### Required actions:
• 1. From the anycast passage, set down verbatim the portion between "Start with the" and "that address block.", inclusive.
• 2. Recast the rows between the lines holding "Open 通用配置 via" and "869x516 pixels. (x=91, y=115)", inclusive, as a numbered list, omitting any blank lines.

Anycast: one address, many machines

Start with the addressing, because it is the part that feels like a violation of how IP is supposed to work. Normally an IP address belongs to one machine in one place. That is unicast. Send a packet to that address and the internet’s routing tables, built from the Border Gateway Protocol, carry it toward the one place that announced ownership of that address block.

Anycast breaks the one-address-one-place assumption on purpose. The same IP prefix is announced into BGP from dozens or hundreds of locations at once. Every point of presence stands up and tells its upstream networks, in effect, “traffic for this prefix, send it here.” The routers of the internet do what they always do: they pick the shortest path. Because many locations advertise the same destination, “shortest” resolves to whichever announcement is closest in BGP terms to the network the packet came from. A user in Frankfurt and a user in São Paulo send packets to the identical destination address and land on completely different machines, each near them, with no per-user logic anywhere deciding that. The routing fabric does the steering for free.

This is the routing model Cloudflare, Fastly, and several others build on. The alternative, used historically by Akamai among others, is DNS-based steering: the CDN runs authoritative DNS for the hostname and hands each resolver a different unicast IP depending on where it thinks the resolver is. DNS steering gives finer control over which server answers, but it inherits the resolver’s blind spots. If you use a corporate DNS server two countries away, or a public resolver, the CDN sees the resolver’s location, not yours, and can misroute you. Anycast routes on the actual network topology of the packet, so it sidesteps that particular failure. Most large networks now run a hybrid, anycast at the edge for geographic distribution with DNS policy layered on for compliance and regional control.

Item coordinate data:
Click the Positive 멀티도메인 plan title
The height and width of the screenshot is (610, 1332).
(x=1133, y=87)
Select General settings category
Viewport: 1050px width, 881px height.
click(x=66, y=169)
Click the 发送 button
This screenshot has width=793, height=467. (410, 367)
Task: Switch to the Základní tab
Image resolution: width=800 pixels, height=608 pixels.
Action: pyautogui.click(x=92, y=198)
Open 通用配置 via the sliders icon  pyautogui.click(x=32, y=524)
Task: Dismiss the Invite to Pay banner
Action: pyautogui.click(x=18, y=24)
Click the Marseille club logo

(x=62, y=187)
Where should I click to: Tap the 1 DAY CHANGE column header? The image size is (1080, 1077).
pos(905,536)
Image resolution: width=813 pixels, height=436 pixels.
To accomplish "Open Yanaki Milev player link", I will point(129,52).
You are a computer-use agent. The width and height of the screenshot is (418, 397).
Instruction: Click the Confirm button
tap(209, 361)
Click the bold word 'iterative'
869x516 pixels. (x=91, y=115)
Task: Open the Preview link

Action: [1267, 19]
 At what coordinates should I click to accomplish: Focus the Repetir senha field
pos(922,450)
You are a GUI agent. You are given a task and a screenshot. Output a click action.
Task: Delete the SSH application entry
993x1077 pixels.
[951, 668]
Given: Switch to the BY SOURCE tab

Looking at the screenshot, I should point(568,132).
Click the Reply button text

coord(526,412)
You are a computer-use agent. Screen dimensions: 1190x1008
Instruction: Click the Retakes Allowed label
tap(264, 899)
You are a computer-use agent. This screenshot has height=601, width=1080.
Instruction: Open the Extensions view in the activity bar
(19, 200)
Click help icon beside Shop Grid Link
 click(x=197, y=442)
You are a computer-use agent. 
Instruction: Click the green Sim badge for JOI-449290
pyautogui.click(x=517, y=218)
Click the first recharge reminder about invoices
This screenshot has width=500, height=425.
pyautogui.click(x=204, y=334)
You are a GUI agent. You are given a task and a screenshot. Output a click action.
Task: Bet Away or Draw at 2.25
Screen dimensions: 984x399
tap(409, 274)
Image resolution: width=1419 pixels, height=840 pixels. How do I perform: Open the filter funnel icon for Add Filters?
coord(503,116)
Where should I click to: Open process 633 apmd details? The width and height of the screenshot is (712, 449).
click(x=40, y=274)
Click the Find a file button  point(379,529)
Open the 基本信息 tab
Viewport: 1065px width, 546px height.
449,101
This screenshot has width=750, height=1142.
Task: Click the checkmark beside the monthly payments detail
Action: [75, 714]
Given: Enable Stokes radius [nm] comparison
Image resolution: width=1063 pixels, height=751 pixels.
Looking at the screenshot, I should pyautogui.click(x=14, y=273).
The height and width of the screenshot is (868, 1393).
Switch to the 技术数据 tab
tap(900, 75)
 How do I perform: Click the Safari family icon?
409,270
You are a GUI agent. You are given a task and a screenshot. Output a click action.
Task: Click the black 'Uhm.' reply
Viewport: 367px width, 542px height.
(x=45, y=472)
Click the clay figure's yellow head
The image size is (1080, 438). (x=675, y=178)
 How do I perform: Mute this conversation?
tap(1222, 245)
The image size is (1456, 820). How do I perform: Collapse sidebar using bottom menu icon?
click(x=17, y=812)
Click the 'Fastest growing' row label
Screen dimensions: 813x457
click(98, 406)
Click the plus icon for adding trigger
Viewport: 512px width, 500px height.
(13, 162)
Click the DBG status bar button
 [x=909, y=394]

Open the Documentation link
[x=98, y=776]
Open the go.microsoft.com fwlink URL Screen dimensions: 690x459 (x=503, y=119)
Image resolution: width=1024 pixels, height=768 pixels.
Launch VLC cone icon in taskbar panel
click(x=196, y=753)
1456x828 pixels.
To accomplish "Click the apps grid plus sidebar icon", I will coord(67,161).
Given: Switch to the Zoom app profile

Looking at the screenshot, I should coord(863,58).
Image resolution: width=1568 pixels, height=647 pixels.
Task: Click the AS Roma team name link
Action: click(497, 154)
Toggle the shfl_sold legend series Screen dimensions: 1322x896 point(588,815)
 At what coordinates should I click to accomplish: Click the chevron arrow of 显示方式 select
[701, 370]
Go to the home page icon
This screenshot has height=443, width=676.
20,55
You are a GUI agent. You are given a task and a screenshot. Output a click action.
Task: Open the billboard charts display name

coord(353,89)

### Answers for the tasks:
• 1.
Start with the addressing, because it is the part that feels like a violation of how IP is supposed to work. Normally an IP address belongs to one machine in one place. That is unicast. Send a packet to that address and the internet’s routing tables, built from the Border Gateway Protocol, carry it toward the one place that announced ownership of that address block.

• 2.
1. Open 通用配置 via the sliders icon  pyautogui.click(x=32, y=524)
2. Task: Dismiss the Invite to Pay banner
3. Action: pyautogui.click(x=18, y=24)
4. Click the Marseille club logo
5. (x=62, y=187)
6. Where should I click to: Tap the 1 DAY CHANGE column header? The image size is (1080, 1077).
7. pos(905,536)
8. Image resolution: width=813 pixels, height=436 pixels.
9. To accomplish "Open Yanaki Milev player link", I will point(129,52).
10. You are a computer-use agent. The width and height of the screenshot is (418, 397).
11. Instruction: Click the Confirm button
12. tap(209, 361)
13. Click the bold word 'iterative'
14. 869x516 pixels. (x=91, y=115)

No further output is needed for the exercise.